It was hard going through the powdery snow, into which she sank dangerously every time she came to a drift too wide to leap. And the fawns were having an even harder time, the cold cutting into their lungs ’till it hurt.

At last, straight ahead, gleamed the dim lighted windows of the farmhouse. A few more bursts of speed would get them over the fence and into the pasture lot, and perhaps the wolves would stop at the boundary of man’s domain. But—could they make it? Could they reach that fence before their grim pursuers?

Their eyes were fairly popping with the effort they were making. Here was a mammoth drift that in summer had been a creek, and there a patch of the higher wind-swept ground where the ice might take their hoofs from under them.

Ah! The fence at last! One leap over its smooth pyramid, and with a sobbing cough, Fleet Foot and the fawns were safe, with the wolves not ten paces behind!

Then, suddenly, the door at the farmhouse opened, throwing a long streak of lamp-light across the snow!

The wolves slunk back in fear. But so, too, did Fleet Foot. The terror of the great gray beasts behind her, all her old fear of man flooded back upon her, and what to do she did not know. She dared not go back, nor could she go forward. So she stood stock still, her fawns huddling, trembling against her sides. The sudden light half-blinded her, and made the darkness blacker. What could be its meaning? Curiosity might, at another time, have conquered fear, but now she was trembling in every joint, her spent lungs wheezing with the effort she had made. This was far different from slipping in under cover of darkness as she had planned.

“Father! Come quick! I do believe there is a deer out there—no, a doe, and two fawns!” cried the Boy of the Valley Farm, as the light from the open door threw a long ray across the barn-yard to the pasture beyond.

“Wait! I’ll get her for you!” exclaimed the Hired Man, springing for his gun. But at the Boy’s sharp command he dropped it, shame-faced.

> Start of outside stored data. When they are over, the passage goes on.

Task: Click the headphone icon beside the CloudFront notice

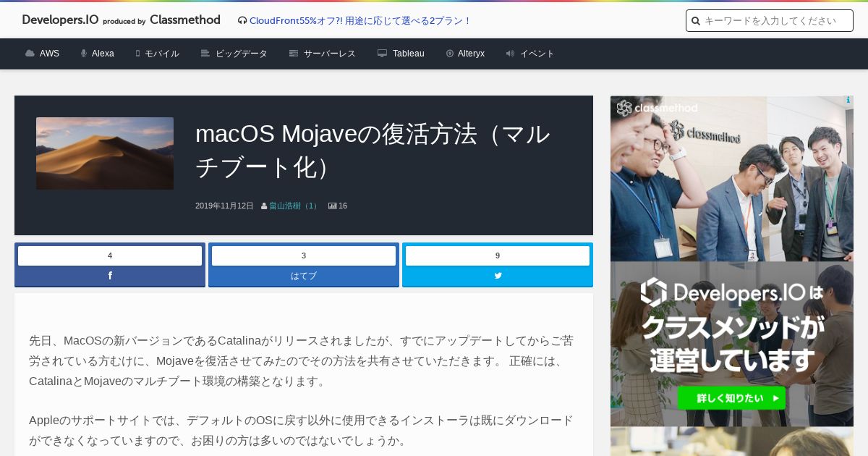Action: tap(242, 21)
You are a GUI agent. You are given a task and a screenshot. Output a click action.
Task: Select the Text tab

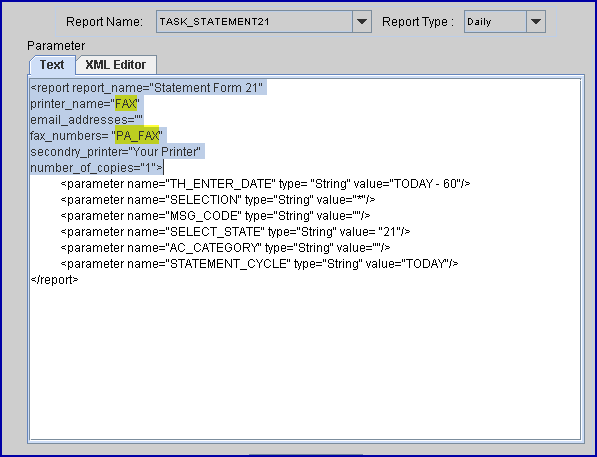coord(52,65)
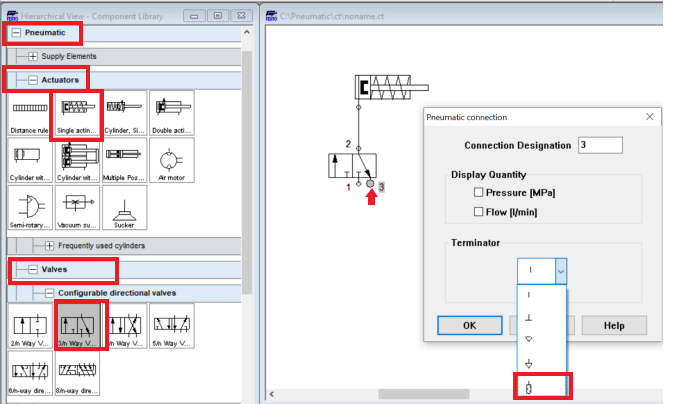The image size is (677, 404).
Task: Choose the Air motor component
Action: pyautogui.click(x=170, y=161)
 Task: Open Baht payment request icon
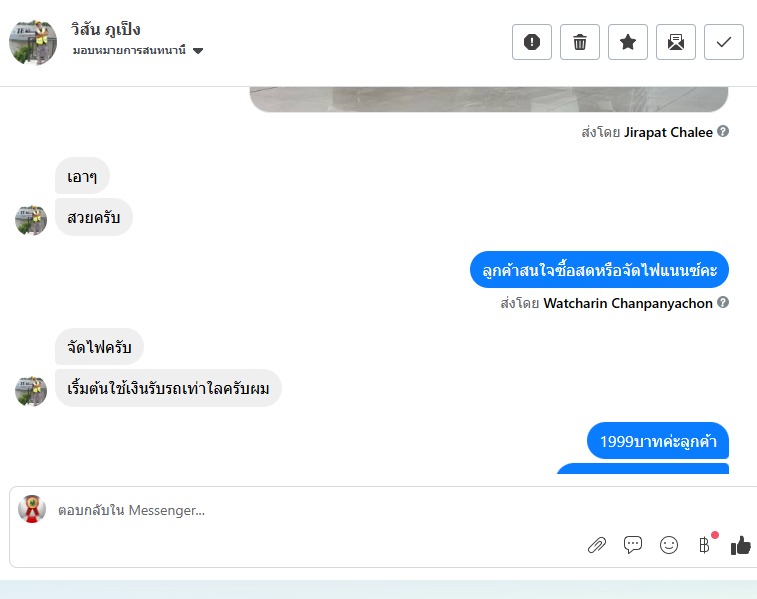coord(704,545)
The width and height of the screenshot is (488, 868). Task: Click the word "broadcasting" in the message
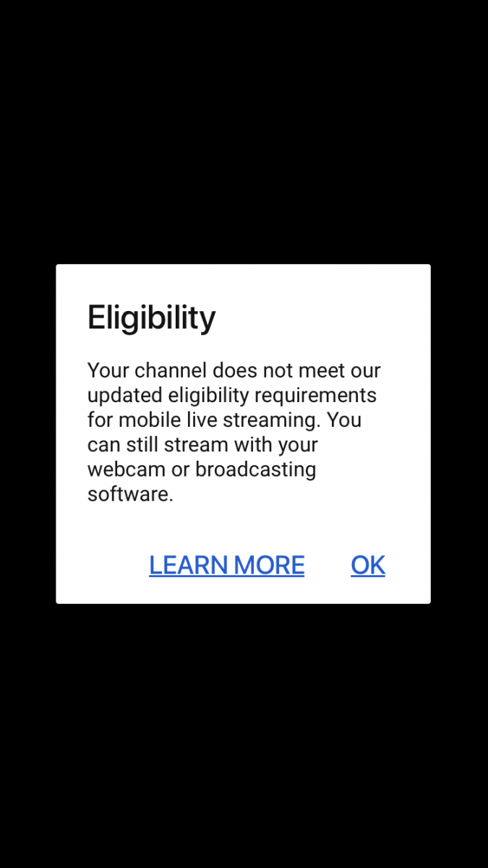click(256, 469)
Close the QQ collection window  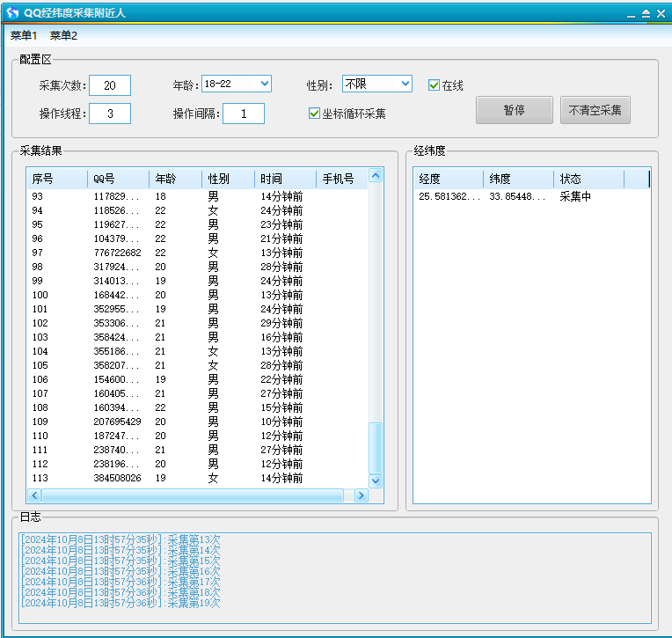(661, 14)
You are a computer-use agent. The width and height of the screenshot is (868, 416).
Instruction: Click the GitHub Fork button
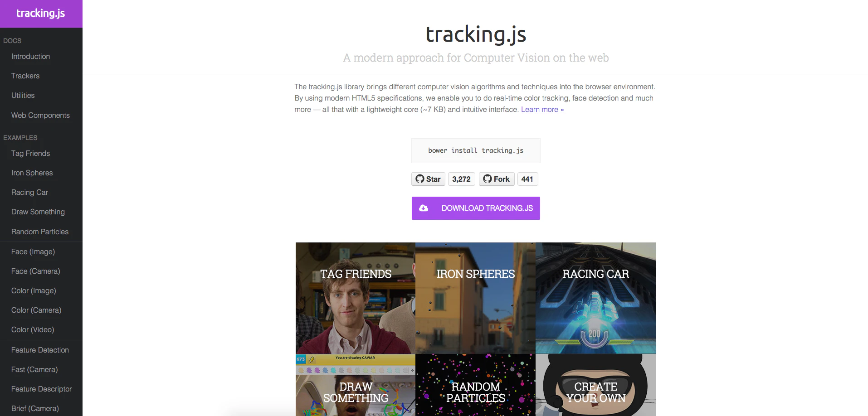coord(497,179)
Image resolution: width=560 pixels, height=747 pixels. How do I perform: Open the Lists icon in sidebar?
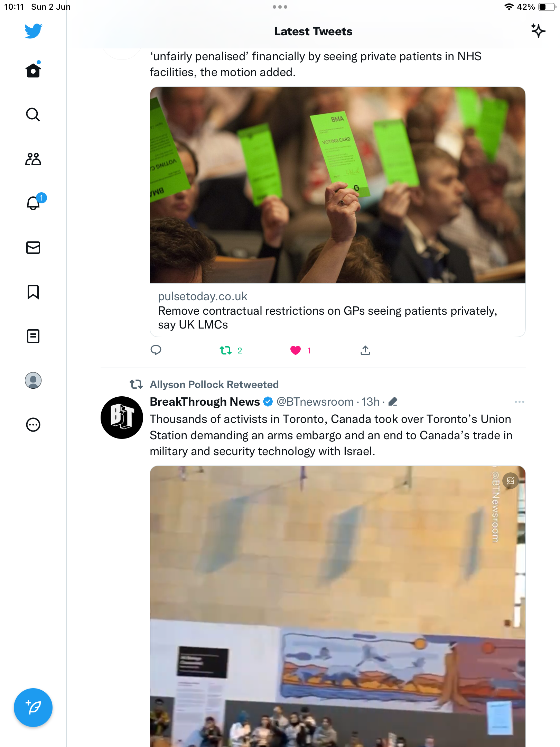click(33, 336)
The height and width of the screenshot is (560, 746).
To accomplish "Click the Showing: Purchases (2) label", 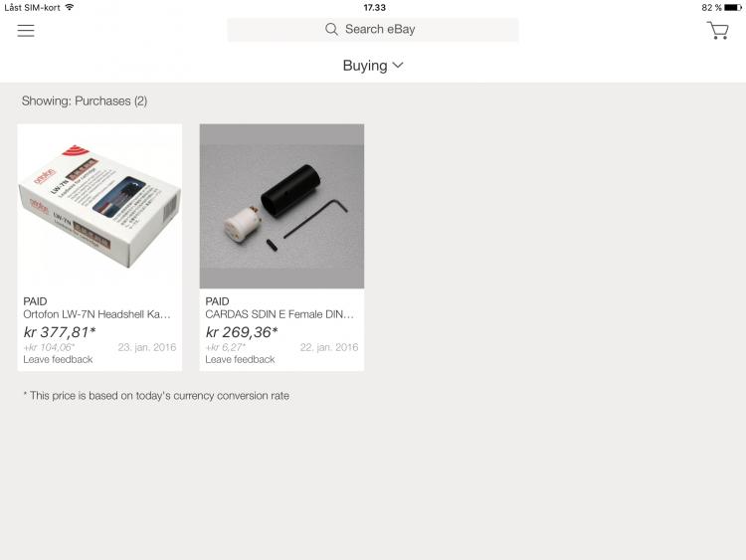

Then from farther back in the evergreens came the spine-chilling howl of the gray wolves, baying their lost prey.

“Wolves, my son!” exclaimed the Farmer, joining the group in the doorway. “Wolves from Canada. It’s a hard winter that has brought them down. I don’t remember seeing wolves since I was a little shaver, forty years ago. And I expect that is what has driven the deer so close. Sh! Come out-side.” The two closed the door behind them. “We mustn’t frighten them away, or the wolves will get them, sure.”